The Commodity Futures Trading Commission led a bipartisan group late last year that released a first-of-its-kind climate-change report for the financial sector . The report labeled climate change as the biggest long-running risk to the financial system and recommended that 16 financial regulators and other bodies “incorporate climate-related risk into their mandates and develop a strategy for integrating these risks in their work, including into their existing monitoring and oversight functions.”
Central banks and supervisors from other countries joined together in late 2017 to share best practices and develop climate risks assessments.
A key message of Brainard’s speech was the Fed will try to improve its understanding of climate risk while at the same time taking steps to mitigate the risks.
The Fed “has to work on parallel tracks here,” Gelzinis said.
The U.S. has a fragmented system for overseeing the financial markets and the top regulatory agencies, including the Securities and Exchange Commission and the Treasury Department are adding climate czars to their staffs.

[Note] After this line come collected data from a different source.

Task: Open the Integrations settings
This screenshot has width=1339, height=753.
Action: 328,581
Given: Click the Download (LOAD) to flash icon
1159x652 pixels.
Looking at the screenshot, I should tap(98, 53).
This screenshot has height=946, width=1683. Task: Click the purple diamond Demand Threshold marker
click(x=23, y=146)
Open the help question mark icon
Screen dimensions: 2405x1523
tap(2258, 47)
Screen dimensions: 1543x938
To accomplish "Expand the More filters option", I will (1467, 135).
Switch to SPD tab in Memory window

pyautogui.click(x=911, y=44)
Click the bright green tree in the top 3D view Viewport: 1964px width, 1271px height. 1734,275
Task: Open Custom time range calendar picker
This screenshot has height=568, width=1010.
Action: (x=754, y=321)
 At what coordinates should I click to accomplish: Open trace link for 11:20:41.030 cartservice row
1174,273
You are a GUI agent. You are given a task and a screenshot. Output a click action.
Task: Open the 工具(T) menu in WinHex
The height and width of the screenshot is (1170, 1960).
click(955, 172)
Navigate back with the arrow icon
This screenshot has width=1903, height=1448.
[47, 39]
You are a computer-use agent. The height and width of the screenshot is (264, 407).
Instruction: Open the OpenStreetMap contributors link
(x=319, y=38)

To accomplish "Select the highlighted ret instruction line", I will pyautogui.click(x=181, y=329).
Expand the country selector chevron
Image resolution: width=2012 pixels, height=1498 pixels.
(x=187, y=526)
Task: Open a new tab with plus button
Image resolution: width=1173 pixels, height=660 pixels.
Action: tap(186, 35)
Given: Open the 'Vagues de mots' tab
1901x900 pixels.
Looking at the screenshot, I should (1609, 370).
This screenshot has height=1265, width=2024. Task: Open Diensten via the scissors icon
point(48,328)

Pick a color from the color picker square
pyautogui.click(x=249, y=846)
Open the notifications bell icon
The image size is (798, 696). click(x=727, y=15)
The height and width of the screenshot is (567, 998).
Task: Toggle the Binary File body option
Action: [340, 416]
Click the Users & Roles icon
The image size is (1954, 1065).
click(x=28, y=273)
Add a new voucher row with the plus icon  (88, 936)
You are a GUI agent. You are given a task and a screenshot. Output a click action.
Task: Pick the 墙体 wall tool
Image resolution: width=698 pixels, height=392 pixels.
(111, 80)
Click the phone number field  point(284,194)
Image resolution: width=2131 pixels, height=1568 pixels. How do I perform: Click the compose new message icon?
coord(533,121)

A separate banking regulator, the Office of the Comptroller of the Currency has paused under the new administration a Trump-era rule change that would have required banks to provide quantitative measurements to back decisions to not lend to oil and gas industries where there are both financial stresses and reputational risks.
Disjointed rules and goals has been a major gripe from an investing and lending community that’s increasingly factoring in climate change to decision-making.
Gelzinis said he hoped the government’s umbrella regulatory body — the Financial Stability Oversight Council — would supervise the response to climate financial risks.
“Climate change really is the type of risk that FSOC was designed to address, one that’s cross-cutting and impacts a whole host of different regulators,” he said.
He said the Treasury climate-change point-person will also have to tackle tax policy and international cooperation.